Namun, kerja sama dalam bidang ini terbatas. Indonesia adalah masyarakat Muslim terbesar di dunia serta negara demokratis terbesar ketiga, setelah India dan Amerika. Namun, hal itu tidak berimplikasi bahwa Indonesia berpengaruh di Timur Tengah, Asia Tengah dan Selatan, tempat tinggal sebagian besar umat Islam di dunia. Klaim banyak pengamat dan pejabat bahwa Indonesia adalah semacam role model, suri teladan, bagi kekuatan prodemokrasi di dunia Muslim sama sekali tidak bergema di negara-negara bersangkutan. Pidato pertama Obama yang dialamatkan kepada umat Islam diucapkan di Kairo, bukan di Jakarta. Mesir diakui umum sebagai salah satu pusat peradaban Islam meskipun kini dikuasai diktator kejam yang tidak disukai di Washington.

Lebih sabar

Pembaca Indonesia, harap jangan salah sangka. Saya tidak bermaksud menyepelekan Indonesia atau kunjungan presiden saya. Justru sebaliknya: saya ingin menaruh kunjungan tersebut dalam kerangka realistis agar orang Indonesia menjadi lebih sabar sekaligus lebih gesit dalam pendekatannya kepada pemerintahan Obama.

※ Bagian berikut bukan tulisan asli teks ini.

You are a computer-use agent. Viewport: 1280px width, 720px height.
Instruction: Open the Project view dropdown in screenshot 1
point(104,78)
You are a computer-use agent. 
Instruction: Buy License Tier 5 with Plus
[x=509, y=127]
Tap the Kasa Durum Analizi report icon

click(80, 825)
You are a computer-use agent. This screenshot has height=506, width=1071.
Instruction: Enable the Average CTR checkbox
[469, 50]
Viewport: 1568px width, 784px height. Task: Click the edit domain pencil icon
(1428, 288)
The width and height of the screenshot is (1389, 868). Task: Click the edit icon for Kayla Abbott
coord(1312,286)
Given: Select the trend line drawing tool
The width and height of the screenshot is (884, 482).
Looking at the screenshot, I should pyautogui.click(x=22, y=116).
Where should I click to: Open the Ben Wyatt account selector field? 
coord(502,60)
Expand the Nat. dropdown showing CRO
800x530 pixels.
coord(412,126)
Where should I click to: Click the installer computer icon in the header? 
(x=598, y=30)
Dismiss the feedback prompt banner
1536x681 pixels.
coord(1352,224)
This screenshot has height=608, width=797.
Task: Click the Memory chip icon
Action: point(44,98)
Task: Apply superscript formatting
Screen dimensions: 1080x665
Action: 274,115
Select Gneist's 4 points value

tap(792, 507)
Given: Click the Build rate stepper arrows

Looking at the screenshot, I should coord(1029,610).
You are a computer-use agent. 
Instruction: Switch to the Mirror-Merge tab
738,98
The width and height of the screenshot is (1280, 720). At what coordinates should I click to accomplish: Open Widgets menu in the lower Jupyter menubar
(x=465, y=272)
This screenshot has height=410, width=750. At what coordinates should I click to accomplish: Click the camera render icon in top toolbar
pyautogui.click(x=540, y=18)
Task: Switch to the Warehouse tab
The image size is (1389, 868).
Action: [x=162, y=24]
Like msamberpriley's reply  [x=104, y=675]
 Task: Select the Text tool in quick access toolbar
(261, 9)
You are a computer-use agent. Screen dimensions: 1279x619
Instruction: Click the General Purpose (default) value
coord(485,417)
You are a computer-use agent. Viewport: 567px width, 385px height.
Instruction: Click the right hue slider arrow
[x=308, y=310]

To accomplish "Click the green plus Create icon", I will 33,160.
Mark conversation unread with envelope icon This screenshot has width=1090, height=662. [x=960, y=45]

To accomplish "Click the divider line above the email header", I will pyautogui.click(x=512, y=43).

Setelah jatuhnya Orde Baru, Indonesia sudah masuk sepenuhnya dalam sebuah proses modernisasi bersejarah yang akan menentukan masa depannya selaku negara kebangsaan dan pemain internasional yang berbobot. Proses itu mengandung dua dimensi utama: pendirian lembaga-lembaga politik yang demokratis serta lembaga-lembaga ekonomi yang ramah kepada pasar domestik dan global.

Pemerintah Amerika, di bawah seorang presiden yang bersimpati secara pribadi, bisa membantu banyak, misalnya melalui proyek-proyek bersama yang sedang ditingkatkan atau dirumuskan baru di bidang-bidang pendidikan, perlindungan lingkungan alam, perubahan iklim, perdagangan, dan penanaman modal.

Namun, hasil maksimal akan bergantung kepada kesadaran orang Indonesia bahwa Amerika, termasuk presidennya, gampang terdistraksi. Oleh karena itu, pemerintah dan masyarakat Indonesia sebaiknya bersikap eling dan waspada, bersiap-siap terus untuk mengelola dan mengarahkan kebijakan Amerika demi pencapaian tujuan-tujuan Indonesia.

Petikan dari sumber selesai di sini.